Page extract
++++++++


  8. It matters little whether you, Kurtz, know or don't know who I am. You may be right about the inflated importance virus that strikes jazz writers and—according to you—is contagious. How fortunate that you yourself were immunized.

    As for your other assumptions, I do not ask for a pat on the back, but I did solicit comments, positive or negative, so I welcome yours, I just wish they had been more enlightened and that you had gone beyond a cursory Google of Leonard Feather before unleashing your outrage.

    If I am wrong about your seemingly shallow knowledge of this subject, I am also prepared to stand corrected.

  9. My 'favorite' Leonard Feather liner notes are contained in the booklet he did for a 5 LP box set of Glenn Miller sides from the 1920s up to 1938 - the sides controlled by Columbia.

    He was a known non-fan of Glenn Miller, so I don't know why he took the gig, but he seemed to feel compelled not to bash Miller too much, so he wrote these very elyptical set of notes that focused as much away from the music as possible.

    OTOH - worse liner notes of all time - "The Saga History of Jazz" for the UK Saga LP label read like a high school b/s term paper on Jazz. Truly hilarious references to convicts in jail playing Jazz records and roses growing on dung-heaps and "Charlie Parker, the faceless man, because almost no photograph of him is known to exist".

    I must find these again!

    1. That Miller set contained some errors regarding the identity of vocalists.

++++++++

Exercise details
Decide whether each statement agrees with the comments above. Answer yes or no for each, and quote the words that decide it.
(a) The Glenn Miller box set held sides from the 1920s up to 1938.
(b) Leonard Feather was a known fan of Glenn Miller.
(c) "The Saga History of Jazz" was written for a US record label.

++++++++

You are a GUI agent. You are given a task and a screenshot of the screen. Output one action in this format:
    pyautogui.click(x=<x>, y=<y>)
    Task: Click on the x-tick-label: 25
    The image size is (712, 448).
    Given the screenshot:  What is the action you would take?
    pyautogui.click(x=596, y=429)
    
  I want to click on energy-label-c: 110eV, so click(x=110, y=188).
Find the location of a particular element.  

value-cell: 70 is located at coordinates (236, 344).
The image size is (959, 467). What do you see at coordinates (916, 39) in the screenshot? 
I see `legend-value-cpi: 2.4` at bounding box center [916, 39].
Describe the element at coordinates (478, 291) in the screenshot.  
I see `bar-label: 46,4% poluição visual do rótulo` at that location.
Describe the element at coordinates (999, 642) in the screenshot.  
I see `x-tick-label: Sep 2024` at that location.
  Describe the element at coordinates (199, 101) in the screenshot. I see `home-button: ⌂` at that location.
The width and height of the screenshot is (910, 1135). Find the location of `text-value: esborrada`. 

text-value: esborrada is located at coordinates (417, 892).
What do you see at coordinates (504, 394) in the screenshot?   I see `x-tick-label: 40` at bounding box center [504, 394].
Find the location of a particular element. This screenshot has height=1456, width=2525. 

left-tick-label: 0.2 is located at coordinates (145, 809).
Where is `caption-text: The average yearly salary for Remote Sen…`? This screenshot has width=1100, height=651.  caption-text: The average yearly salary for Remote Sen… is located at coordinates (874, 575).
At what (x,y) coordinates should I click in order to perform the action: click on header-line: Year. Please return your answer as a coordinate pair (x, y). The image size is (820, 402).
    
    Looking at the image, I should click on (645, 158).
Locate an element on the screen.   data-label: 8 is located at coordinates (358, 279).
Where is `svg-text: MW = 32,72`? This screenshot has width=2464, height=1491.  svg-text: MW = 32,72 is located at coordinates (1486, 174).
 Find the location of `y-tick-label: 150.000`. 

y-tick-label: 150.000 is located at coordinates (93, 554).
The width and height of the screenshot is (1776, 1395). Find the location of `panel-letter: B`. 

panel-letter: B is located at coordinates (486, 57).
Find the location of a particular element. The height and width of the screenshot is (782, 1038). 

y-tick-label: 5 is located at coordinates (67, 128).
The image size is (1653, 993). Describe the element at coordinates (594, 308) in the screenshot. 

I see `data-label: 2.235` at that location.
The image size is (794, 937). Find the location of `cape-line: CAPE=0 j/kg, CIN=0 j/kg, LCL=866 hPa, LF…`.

++++++++

Answer
(a) Yes: "a 5 LP box set of Glenn Miller sides from the 1920s up to 1938"
(b) No: "He was a known non-fan of Glenn Miller"
(c) No: "for the UK Saga LP label"